* _PROBLEM DETAILS_
Your output should be exactly the lines from the one containing "Activate the laser pointer tool" through the final line of the records, both included, with every picture left out.

═══ LISTED ENTRIES ═══

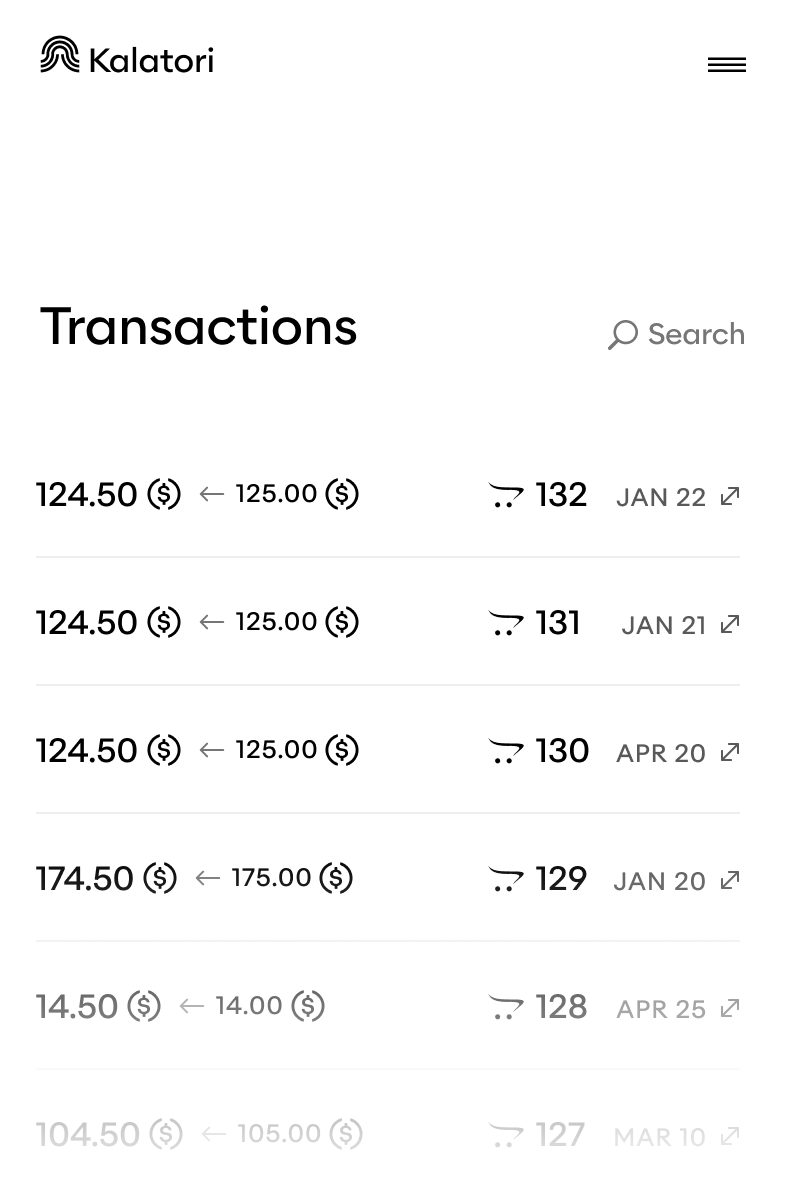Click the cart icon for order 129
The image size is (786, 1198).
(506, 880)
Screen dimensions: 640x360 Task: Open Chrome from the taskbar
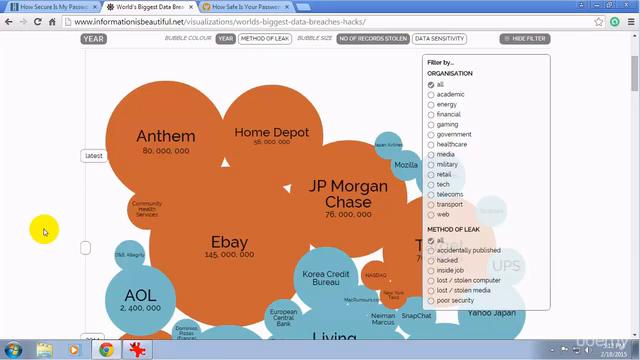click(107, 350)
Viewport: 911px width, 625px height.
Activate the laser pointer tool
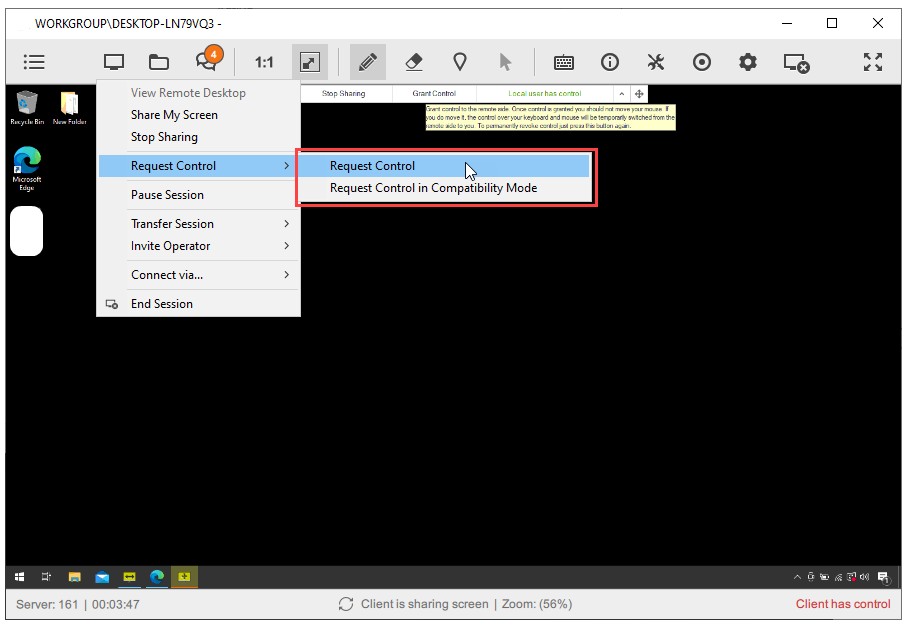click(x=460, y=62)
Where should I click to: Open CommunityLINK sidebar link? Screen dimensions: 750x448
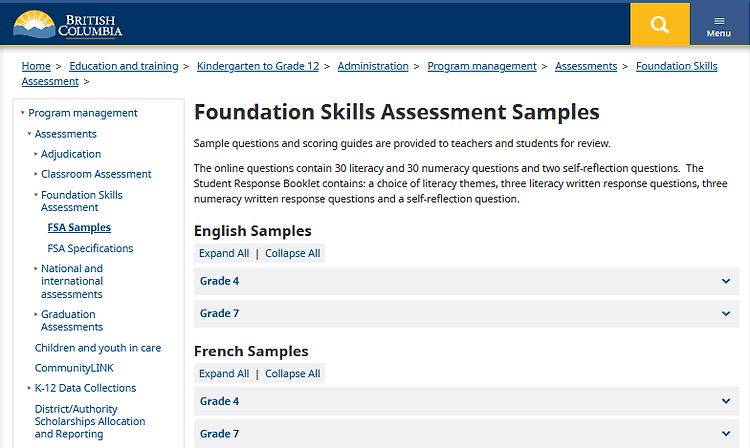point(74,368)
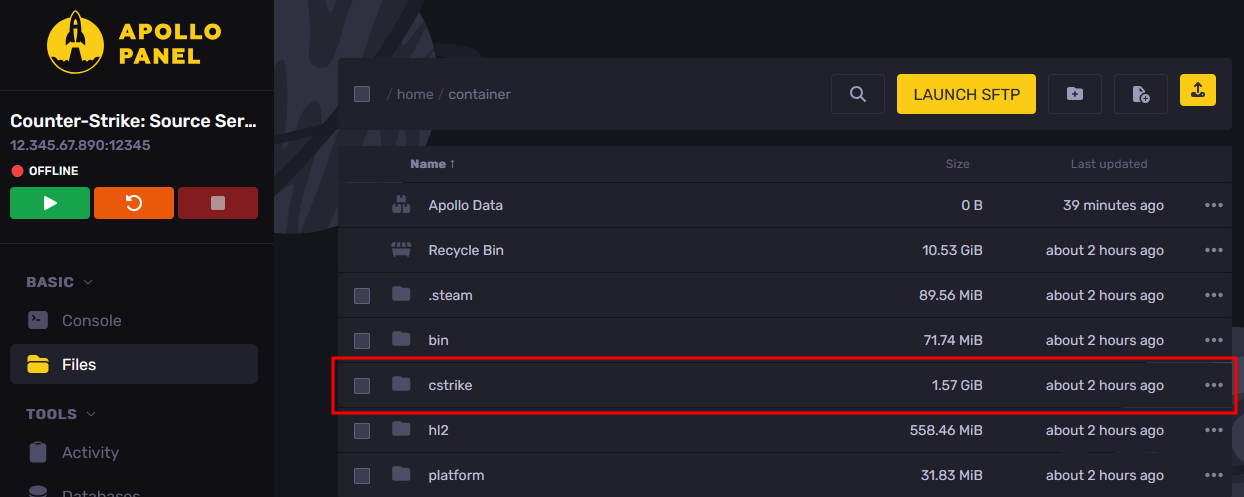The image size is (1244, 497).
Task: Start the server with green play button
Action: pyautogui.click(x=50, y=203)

═══

* _REPLY_
Activate the laser pointer tool
click(x=460, y=62)
Where should I click to: Open CommunityLINK sidebar link? Screen dimensions: 750x448
point(74,368)
The image size is (1244, 497).
Task: Start the server with green play button
Action: pyautogui.click(x=50, y=203)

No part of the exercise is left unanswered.